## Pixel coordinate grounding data

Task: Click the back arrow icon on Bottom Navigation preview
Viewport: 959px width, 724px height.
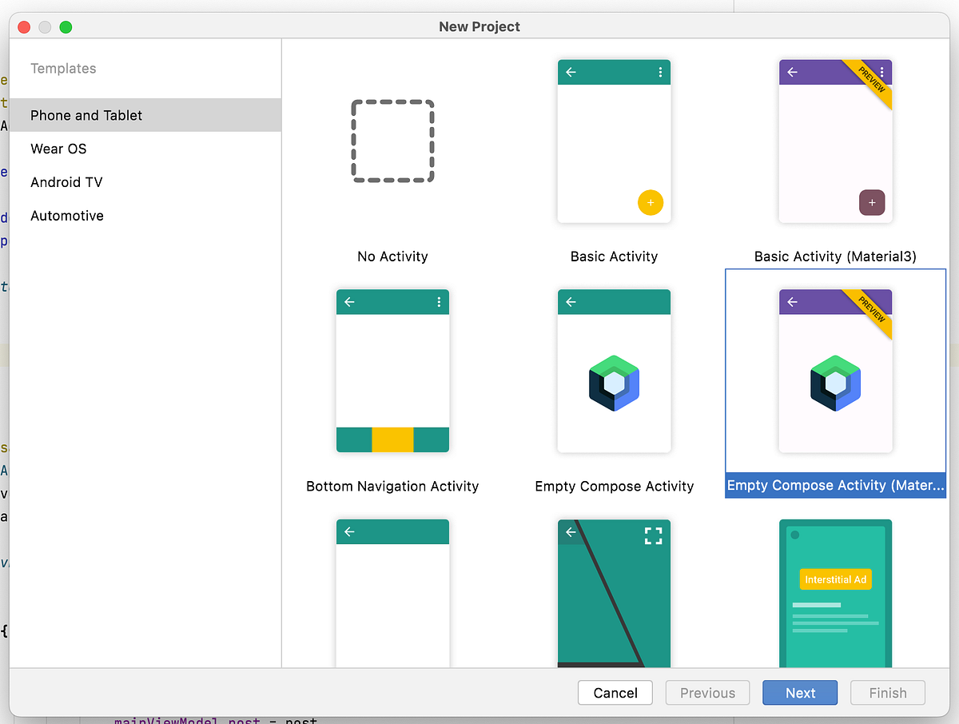Action: click(x=349, y=301)
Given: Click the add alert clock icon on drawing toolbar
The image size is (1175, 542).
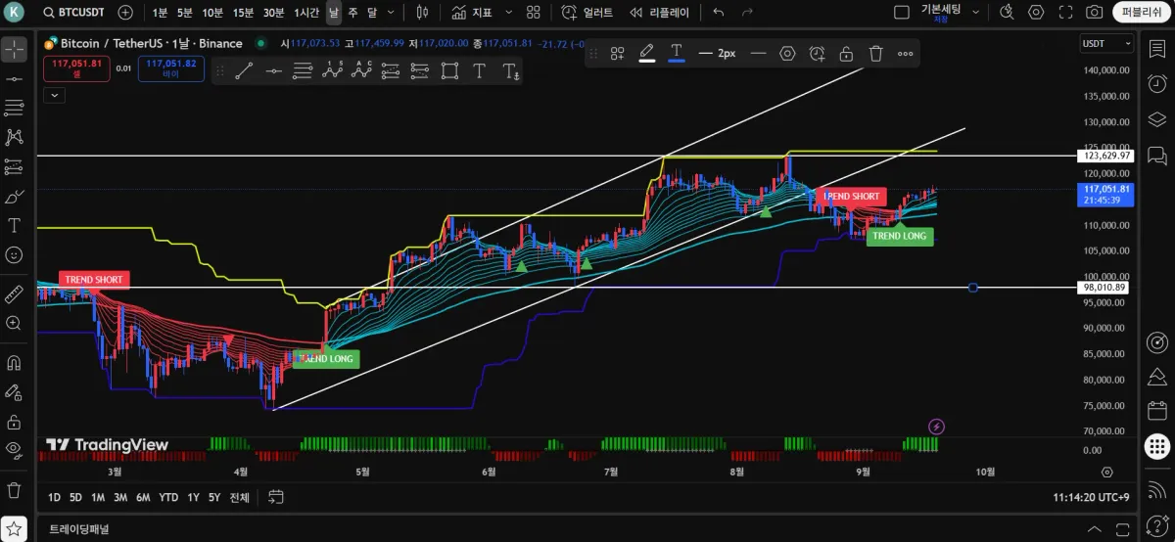Looking at the screenshot, I should (817, 54).
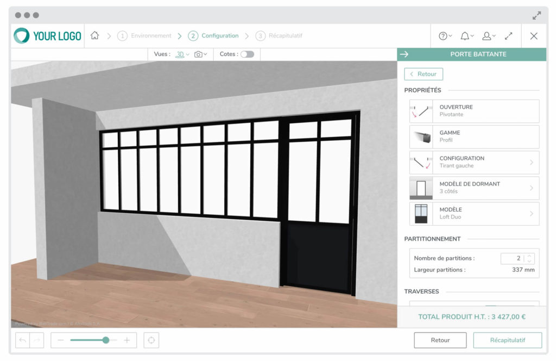Toggle the Cotes switch
This screenshot has height=361, width=556.
click(247, 54)
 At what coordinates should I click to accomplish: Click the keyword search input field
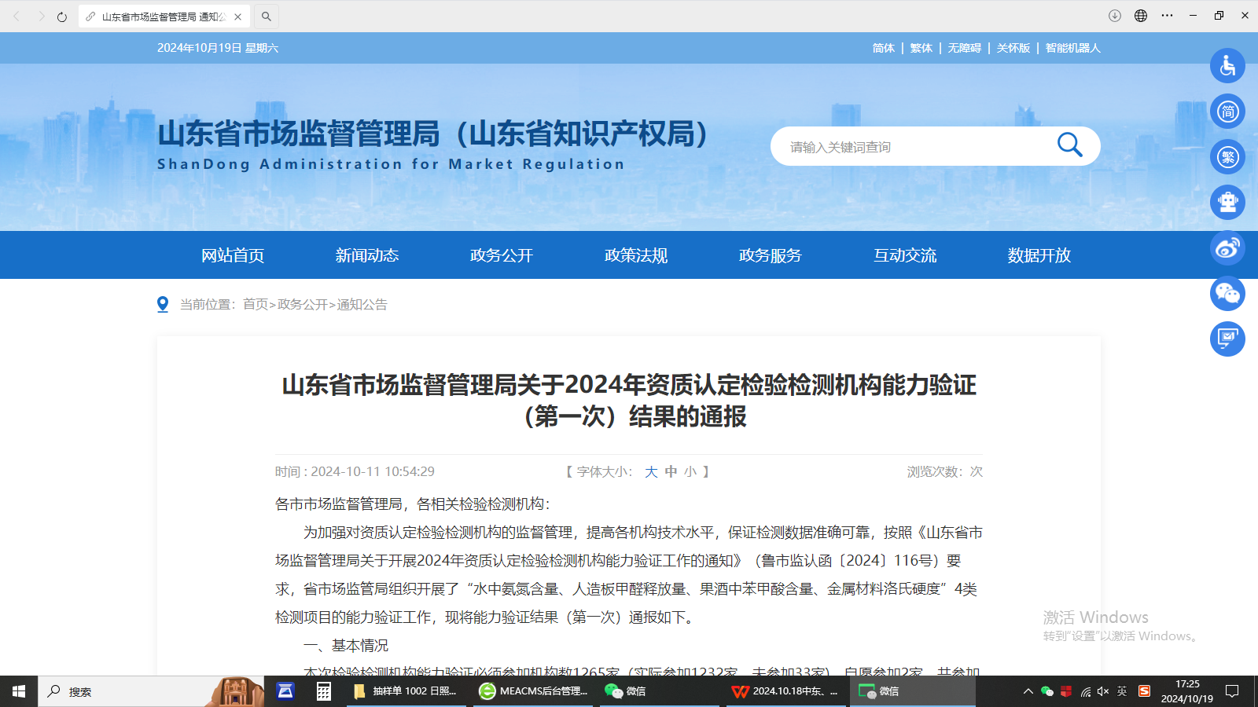point(912,147)
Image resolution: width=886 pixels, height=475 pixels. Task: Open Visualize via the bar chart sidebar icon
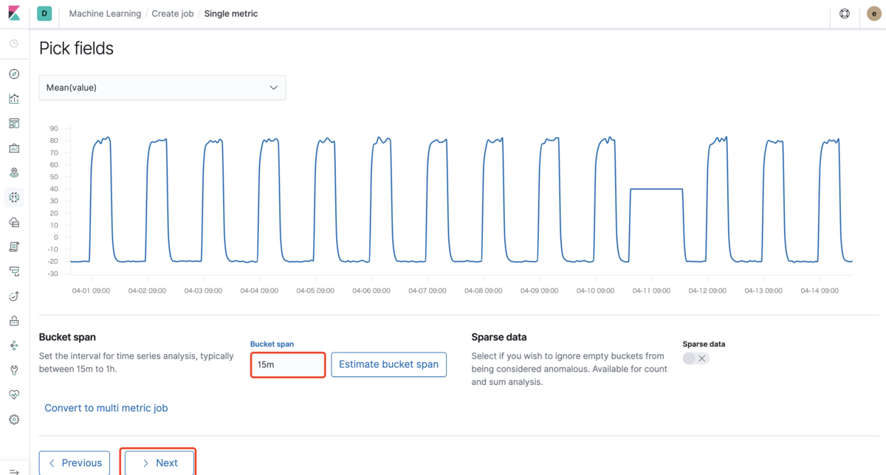pos(14,99)
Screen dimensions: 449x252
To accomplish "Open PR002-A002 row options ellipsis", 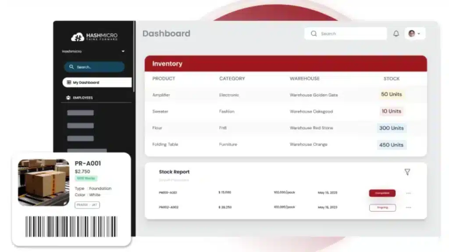I will point(409,207).
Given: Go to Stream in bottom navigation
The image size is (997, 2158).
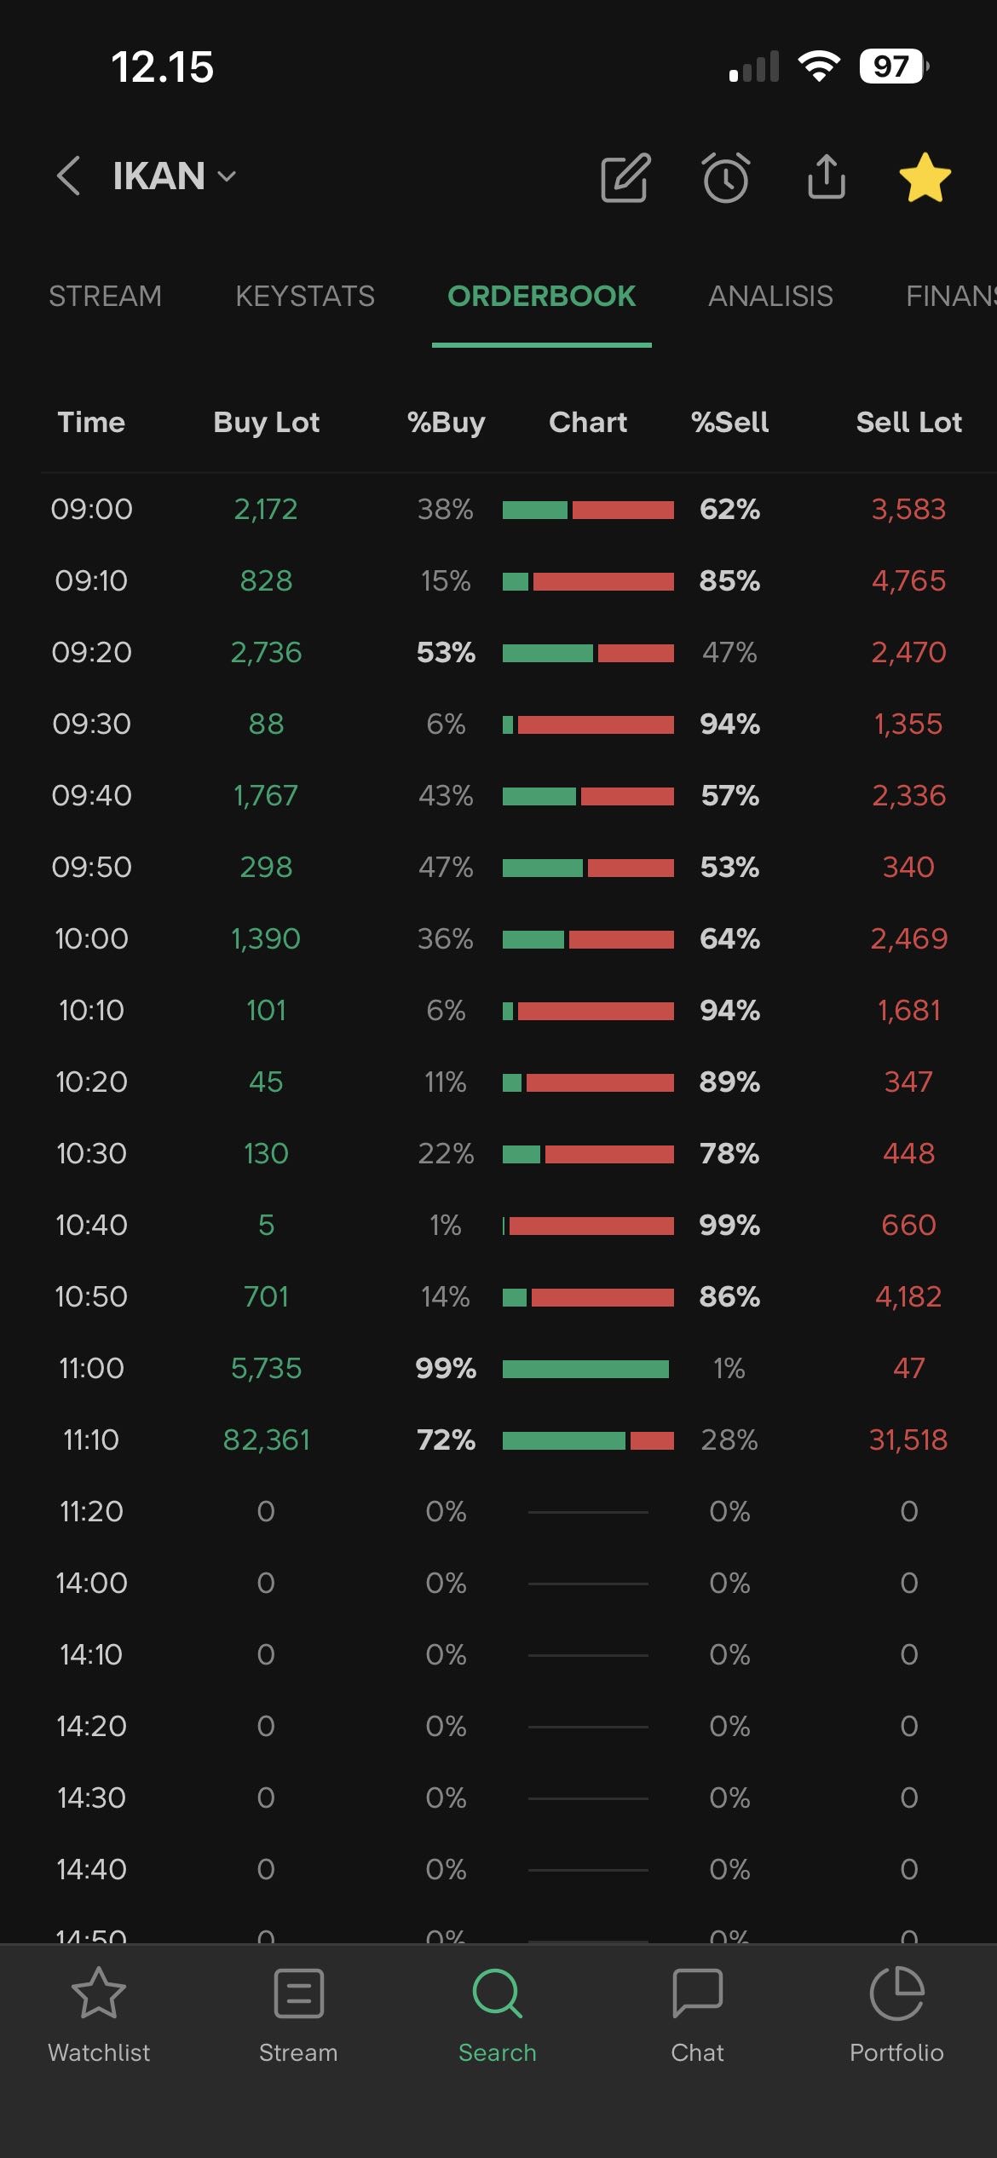Looking at the screenshot, I should (x=298, y=2015).
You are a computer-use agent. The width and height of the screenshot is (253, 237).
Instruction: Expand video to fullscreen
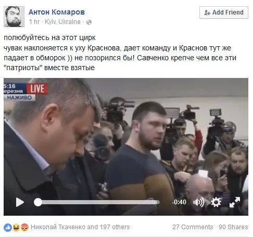(x=235, y=202)
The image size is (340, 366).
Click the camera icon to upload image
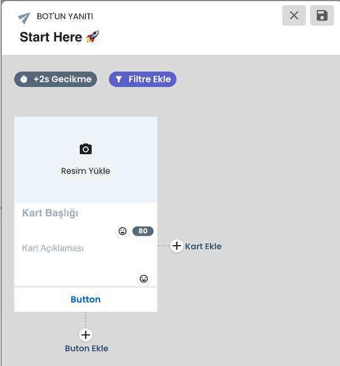(x=85, y=149)
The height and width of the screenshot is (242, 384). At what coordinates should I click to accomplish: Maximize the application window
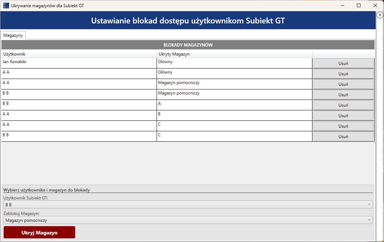(359, 5)
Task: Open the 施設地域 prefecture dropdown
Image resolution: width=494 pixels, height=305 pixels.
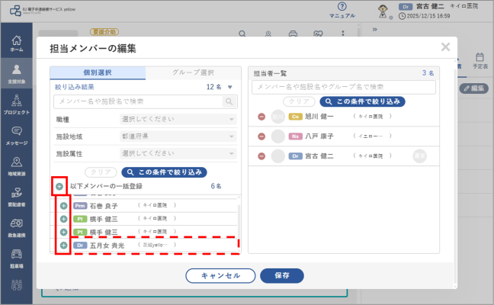Action: pos(178,136)
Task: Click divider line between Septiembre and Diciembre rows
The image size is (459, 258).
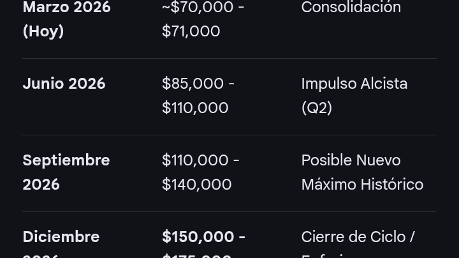Action: point(230,211)
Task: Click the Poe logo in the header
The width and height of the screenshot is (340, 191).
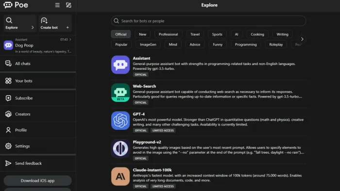Action: [x=16, y=5]
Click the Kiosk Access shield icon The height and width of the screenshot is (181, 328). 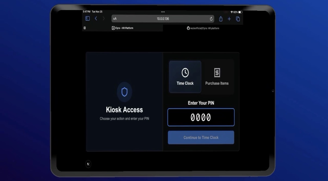point(124,92)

## WHAT YOU WILL DO
Among the entries, how many lines include the word "Given"? Give only the number.

## EXPECTED ANSWER
2